══ Passage provided ══

11 months old

Baby is getting so much better at communicating with you as he grows, but what about with other children? It’s entirely possible that Baby may grow into a social butterfly as he gets older. These days, though, even if he is interested in other children when he sees them, there’s a good chance that, on the playground, he is more of a lone wolf.

This is completely natural for babies and young toddlers. The idea of “parallel play” describes how babies and toddlers play near each other but, except for when they occasionally tussle over a toy they both want, don’t pay too much attention to each other. This period of parallel play can last for a while. So when will Baby start to make his first baby-aged friends? You’ve probably got around another year until then, or at the very least, a few months.

This may be important to remember, because Baby’s first birthday is coming up fast. There’s no reason your family has to go for a traditional party, although if you would enjoy one, and you think Baby might, too, there’s also no reason not to.

Baby’s first birthday isn’t the only thing coming up in the next few weeks, but many of the other big milestones in his path aren’t nearly as fun. Even if you love Baby’s pediatrician, trips to the doctor’s office are rarely a good time. This time especially, Baby is going to have to be a very brave, big kid, since he is due for another round of vaccinations, including measles, mumps, and rubella, and the chickenpox (also called varicella – these vaccines may be delivered in one shot (MMR-V) or as two (MMR and varicella). And the fact that, after his first birthday, he will be able to drink cow’s milk is exciting, but not nearly as exciting as his first-ever birthday cake!

═══

**Task details:** Carry on the piece about an 11-month-old baby, starting right after its last sentence. The entries below aren't needed here.

══ Supplied records ══

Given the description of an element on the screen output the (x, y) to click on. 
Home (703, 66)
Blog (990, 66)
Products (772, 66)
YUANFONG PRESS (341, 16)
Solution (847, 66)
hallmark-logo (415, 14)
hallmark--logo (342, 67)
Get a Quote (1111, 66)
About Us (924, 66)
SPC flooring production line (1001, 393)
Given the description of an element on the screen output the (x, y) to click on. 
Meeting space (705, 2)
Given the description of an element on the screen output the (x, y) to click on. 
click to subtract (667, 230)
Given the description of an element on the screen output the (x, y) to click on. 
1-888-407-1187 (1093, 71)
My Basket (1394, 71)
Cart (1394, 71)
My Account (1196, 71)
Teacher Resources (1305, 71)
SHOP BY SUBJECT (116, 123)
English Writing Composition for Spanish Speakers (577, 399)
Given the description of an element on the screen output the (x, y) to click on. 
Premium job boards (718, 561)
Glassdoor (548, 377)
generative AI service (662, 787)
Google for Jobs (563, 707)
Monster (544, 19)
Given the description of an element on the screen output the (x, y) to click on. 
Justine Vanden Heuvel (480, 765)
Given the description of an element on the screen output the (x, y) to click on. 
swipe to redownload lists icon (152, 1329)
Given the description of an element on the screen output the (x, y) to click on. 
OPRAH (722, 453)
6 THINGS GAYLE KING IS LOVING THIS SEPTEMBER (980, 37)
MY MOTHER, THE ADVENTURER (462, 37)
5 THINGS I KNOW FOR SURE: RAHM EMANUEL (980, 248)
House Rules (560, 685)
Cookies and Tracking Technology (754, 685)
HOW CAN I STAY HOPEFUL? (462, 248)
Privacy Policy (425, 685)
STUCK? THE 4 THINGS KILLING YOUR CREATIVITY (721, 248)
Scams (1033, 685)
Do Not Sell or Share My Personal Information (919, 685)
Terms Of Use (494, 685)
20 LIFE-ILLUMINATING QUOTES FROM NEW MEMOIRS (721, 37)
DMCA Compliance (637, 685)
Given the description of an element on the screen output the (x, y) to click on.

═══

**Exercise output:**
As Baby continues to develop all of his skills, he creeps closer and closer to toddlerdom every single day. He may be limited to some silly-looking walking and semi-random outbursts of “mama” right now, but in just a little while he will be running around drawing on the walls, screaming “look at me!”.


  • Puts objects in containers and takes them out: Try using a container with a small opening so that Baby has to work to fit objects in the container using trial and error. This shows a number of different skills, like an understanding of object permanence, as well as the small motor coordination to make precise movements.
  • “Dances” to music: It’ll be a little while until Baby can do the Waltz, Tango, or Dougie, but if you play music now and show him what it means to really groove, Baby might already be able to dance his diaper off.
  • Shakes head ‘no’: Baby has probably understood what ‘no’ means for a few months now, but around this time, he is mature enough to communicate ‘no’ for themselves. ‘No’ is also a common early word for babies, but it’s possible that he starts signaling ‘no’ before he can say it.